Elizabeth McClung said...

I had some very similar reactions to the drugs you describe - and in "Normal" world, when you eat something and you have really, really bad side effects the logical thing to do is STOP. Only here we have doctor's saying things like (in my case), "Well, keep going for a couple of weeks, it sometimes takes a while to kick in" - a COUPLE of WEEKS? - vomiting, sleeping all the time, passing out, dizzy, unable to walk down the sidewalk without walking into traffic (literally) so dizzy.

You seem to be given either SSRI's or a Serotonin Antagonists in the case of Trazodone. I don't know if this is for fibro or depression or PTSD but some people cannot take SSRI, which is why they need SNRI's or NRI's (called "resistant patients").

The thing to remember is that this Brain Science might as well be called, "Lucky Brain stuff that mostly works" since most of the time GP's and scientists have a vauge idea of what works and MAYBE why it works in some/many people.

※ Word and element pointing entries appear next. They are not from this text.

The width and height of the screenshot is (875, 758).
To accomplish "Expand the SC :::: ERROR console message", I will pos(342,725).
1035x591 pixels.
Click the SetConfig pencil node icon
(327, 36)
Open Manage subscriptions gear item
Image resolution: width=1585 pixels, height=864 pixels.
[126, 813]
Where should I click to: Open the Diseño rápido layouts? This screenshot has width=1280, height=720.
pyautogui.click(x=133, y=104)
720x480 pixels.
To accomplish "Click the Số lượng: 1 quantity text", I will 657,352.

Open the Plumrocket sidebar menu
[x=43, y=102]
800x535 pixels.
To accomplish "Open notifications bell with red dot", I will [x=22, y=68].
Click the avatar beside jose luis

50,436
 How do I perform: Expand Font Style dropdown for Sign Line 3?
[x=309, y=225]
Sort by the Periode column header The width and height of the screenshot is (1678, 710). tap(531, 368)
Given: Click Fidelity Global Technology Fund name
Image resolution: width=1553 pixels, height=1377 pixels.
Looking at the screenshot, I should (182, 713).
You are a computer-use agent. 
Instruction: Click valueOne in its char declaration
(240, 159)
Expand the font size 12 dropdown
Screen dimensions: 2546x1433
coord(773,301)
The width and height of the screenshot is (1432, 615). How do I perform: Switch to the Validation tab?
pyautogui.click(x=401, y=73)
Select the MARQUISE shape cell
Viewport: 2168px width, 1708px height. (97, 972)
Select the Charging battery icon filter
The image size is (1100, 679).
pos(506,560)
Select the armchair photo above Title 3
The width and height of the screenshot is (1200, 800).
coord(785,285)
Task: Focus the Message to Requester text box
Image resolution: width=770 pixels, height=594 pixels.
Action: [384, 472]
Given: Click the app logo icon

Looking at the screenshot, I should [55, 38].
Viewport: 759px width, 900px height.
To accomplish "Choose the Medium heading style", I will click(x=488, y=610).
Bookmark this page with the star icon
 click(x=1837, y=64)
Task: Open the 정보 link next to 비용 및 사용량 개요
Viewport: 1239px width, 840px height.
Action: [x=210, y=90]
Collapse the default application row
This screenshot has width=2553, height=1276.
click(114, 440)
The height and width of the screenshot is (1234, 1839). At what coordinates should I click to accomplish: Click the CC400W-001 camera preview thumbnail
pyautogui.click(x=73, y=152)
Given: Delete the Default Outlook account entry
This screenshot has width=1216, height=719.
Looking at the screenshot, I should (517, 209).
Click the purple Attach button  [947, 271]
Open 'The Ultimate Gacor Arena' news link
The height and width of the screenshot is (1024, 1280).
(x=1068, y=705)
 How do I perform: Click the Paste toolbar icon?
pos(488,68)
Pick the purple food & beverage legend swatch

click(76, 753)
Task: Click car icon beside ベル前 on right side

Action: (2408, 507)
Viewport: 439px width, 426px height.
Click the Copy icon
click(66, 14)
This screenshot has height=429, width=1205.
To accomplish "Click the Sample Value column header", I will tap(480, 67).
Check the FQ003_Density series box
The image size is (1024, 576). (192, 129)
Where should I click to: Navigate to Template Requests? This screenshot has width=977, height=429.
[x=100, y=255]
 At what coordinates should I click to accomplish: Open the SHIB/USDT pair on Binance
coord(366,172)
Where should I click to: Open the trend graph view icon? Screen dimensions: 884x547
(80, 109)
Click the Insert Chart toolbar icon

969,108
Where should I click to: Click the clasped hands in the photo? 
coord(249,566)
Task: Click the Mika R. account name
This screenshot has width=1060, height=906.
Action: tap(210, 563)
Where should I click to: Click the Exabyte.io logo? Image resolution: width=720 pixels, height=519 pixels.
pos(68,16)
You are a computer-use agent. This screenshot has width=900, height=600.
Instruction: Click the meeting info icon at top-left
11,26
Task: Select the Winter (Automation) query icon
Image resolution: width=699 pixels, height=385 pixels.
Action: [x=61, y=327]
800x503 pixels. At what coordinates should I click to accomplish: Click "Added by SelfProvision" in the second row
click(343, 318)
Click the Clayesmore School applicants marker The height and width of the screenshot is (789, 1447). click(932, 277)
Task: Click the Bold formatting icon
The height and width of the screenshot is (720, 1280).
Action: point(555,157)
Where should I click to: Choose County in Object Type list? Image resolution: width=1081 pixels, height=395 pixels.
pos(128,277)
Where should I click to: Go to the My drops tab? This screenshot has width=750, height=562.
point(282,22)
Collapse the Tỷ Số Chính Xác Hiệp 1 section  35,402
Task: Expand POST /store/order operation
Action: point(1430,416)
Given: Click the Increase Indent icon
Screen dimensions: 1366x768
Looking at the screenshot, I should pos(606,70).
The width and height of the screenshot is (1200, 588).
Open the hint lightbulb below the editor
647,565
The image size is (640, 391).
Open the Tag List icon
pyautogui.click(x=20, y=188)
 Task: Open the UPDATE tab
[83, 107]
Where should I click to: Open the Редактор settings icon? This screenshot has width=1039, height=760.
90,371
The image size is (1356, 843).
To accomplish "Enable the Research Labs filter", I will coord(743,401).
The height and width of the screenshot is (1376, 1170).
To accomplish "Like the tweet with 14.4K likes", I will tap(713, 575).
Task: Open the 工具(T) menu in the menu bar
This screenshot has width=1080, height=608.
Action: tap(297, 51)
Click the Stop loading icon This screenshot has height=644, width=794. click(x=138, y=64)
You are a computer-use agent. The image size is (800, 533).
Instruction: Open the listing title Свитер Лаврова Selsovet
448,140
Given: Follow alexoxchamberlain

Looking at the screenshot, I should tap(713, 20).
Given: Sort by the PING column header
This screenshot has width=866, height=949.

Trazodone, in the first line on the Mental Health Drug list states: "Its mechanism of action in humans is not clear." - meaning, "Hey, this seems to work, let's just keep giving it to people."

Except it doesn't work on some people and for people who react badly to one SSRI will almost always react badly to another (cause whatever the mechanism that does work in other's brains isn't working in there so ya know...move on.....off the damn SSRI's)

I just hate seeing/reading someone going through what I went through for years (which was go through 4 drugs or so for a couple months, give up, get strength over the next year and then try again. Eventually found a GP who gave me a very low dosage of an NRI - which in the US is labelled strattera for some reason, and that worked, or a low dosage of an SNRI instead of SSRI and then work up.)

Anyway, I'm sorry this particular reaction is happening to you and your reactions, considering the history of the other pills seems quite restrained to me.

Tayi said...

Thanks for making me feel like I'm not crazy. :)

I just wish the doctors who prescribe these things would pay attention to my reactions to the medication. I think maybe it's a feature of the VA medical system, that the doctors have an approved list of medications that they're allowed to prescribe, and if the first one on the list doesn't work they move on to the second, and so on down the list in order. I'm not sure they're allowed to assume that one medication won't work simply because it's almost identical to the last medication that didn't work. So in order to officially be a drug resistant patient, or whatever, I have to try every single one of the cheap drugs before they can try me on the expensive ones. It's neat.